Dear Ed, do maths and stats people like this type of riddle? Let's have a bit of humor then. If I borrow $2 for 2 days, I get $4 in hand, and if I saved $2 for 2 days, I also get $4 in hand :) There's something not right with this thread, at this moment, but RG has fixed such problem for me recently. Thanks RG.
there are many proofs , however none of them explains it easily. Perhaps the best way to understand the statement can be to seek the help of logic where double negation is positive . Truth tables are derived from logical arguments If you need a detailed explanation I can send you one .
Miranda, a riddle it may seem, but it is not. The question seeks to explore one's depth of understanding of the statements beyond memory work. I myself took a lot of reading before I understood (not fully) the meaning of the statements.
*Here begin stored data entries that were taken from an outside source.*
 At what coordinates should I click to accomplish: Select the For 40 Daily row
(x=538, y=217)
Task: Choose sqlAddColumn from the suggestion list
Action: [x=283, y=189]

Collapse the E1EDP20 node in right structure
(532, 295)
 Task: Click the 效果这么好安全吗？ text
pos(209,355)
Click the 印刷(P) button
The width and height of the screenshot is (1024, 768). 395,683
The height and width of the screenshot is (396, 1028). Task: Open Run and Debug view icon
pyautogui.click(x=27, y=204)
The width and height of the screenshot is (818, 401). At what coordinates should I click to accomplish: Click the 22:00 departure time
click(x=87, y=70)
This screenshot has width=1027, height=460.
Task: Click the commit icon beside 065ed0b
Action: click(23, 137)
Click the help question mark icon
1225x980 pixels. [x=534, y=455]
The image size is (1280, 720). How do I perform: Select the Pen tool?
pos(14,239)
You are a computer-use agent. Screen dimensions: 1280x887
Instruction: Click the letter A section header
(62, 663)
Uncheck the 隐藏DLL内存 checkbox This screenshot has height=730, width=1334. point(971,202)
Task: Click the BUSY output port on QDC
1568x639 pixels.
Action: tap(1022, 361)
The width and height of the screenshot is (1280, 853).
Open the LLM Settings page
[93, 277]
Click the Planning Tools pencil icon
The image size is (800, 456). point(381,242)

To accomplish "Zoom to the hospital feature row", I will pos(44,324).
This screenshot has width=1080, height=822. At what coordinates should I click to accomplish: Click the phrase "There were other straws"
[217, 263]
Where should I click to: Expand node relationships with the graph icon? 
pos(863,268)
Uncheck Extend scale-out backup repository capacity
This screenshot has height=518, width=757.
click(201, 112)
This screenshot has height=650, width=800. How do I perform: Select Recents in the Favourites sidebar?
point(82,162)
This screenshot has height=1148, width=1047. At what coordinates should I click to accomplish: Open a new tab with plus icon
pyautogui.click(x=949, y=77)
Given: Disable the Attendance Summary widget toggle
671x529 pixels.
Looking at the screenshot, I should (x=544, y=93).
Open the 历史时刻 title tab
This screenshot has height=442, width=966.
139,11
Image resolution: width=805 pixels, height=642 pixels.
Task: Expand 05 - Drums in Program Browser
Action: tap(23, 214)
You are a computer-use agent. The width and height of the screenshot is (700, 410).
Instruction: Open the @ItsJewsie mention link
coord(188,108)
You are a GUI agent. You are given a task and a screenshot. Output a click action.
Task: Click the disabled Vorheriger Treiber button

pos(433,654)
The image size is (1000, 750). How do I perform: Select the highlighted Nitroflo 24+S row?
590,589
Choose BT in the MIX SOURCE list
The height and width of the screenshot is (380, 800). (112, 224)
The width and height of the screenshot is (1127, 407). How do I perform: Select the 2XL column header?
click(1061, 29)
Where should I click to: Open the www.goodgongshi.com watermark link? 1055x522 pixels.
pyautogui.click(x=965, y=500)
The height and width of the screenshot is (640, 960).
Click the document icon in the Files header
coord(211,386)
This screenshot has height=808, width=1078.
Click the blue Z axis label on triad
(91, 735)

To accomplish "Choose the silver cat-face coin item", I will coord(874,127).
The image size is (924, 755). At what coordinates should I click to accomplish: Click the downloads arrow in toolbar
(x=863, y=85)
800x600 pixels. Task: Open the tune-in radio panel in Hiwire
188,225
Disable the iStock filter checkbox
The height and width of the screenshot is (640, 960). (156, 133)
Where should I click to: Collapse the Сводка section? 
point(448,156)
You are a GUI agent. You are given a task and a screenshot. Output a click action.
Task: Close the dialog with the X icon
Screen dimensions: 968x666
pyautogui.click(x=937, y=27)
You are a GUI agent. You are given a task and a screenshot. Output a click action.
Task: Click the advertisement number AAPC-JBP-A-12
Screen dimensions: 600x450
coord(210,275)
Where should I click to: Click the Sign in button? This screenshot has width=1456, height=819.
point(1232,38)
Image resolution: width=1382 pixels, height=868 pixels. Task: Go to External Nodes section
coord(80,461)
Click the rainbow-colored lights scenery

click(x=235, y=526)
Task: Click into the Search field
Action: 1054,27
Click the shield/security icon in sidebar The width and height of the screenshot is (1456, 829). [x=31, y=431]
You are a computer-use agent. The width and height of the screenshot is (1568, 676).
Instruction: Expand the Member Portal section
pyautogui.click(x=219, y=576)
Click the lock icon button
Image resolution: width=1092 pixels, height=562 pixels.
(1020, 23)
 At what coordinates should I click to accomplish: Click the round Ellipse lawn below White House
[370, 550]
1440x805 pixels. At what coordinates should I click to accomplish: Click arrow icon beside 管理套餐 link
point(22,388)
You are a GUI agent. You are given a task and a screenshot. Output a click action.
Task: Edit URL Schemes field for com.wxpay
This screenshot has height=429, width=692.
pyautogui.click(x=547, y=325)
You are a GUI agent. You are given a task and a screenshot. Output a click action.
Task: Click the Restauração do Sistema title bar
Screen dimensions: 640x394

I tried to ask this to over a thousand students going to five years ago, and less than one percent gave an answer with confidence.
It is the same as my question on 1/0 and 0/0, when less than 1 percent also could give a correct answer.
By the way "negation raised to the second power" does not always produce positive result! For instance in complex number theory, i = squareroot (-1), but when it raised to the power of two, we get ,i2 = -1
Back to analogy, there is a famous Arabic proverb: "The enemy of your enemy is your friend"..The proverb suggests that two parties can or should work together against a common enemy.
Dear friends, Prof Kamal, Ed, Pahlaj, Sribas, Mahmoud, it's very interesting that in language double negatives are positive, as in the example Mahmoud used ('enemy of your enemy'). So, " I' m not unhappy." may mean the same as "I'm happy". But we try to avoid the use of double negatives in research questionnaire statements, and in multiple choice questions.
Thanks dear Cecilia. 'I'm not unhappy' only means the absence of unhappiness. It MAY not mean that happiness is present. (Generally little children are happy, but when they become a teenager, they have lost this happiness. But they would have gained more verbal skills.) So back to Ed's question, in language, a double negative doesn't always become a positive.
Language (mathematical or otherwise) is as imperfect as its inventor, and is continually evolving. Negative raised to the second power may not always become positive. Double negative may not always be negative raised to the second power?
This is a more rigorous proof (with a little algebraic manipulation) in found in the literature. Let a and b be positive numbers. Then -a and -b are negatives. we can prove that their product is positive. Let's multiply them together and add (-a)(b),
that is (-a)(b) + (-a)(-b)
we can factor out the -a, giving us -a(b - b) = -a(0) = 0.
So, (-a)(b) + (-a)(-b) = 0
However, remember that a negative times a positive is a negative, so in that equation, we can replace (-a)(b) with -(ab) and get
-(ab) + (-a)(-b) = 0
Finally, add ab to both sides to cancel that -(ab) on the left side:
(-a)(-b) = ab, Q.E.D.
NB.: With the same logic we can prove that a negative times a positive is a negative, etc.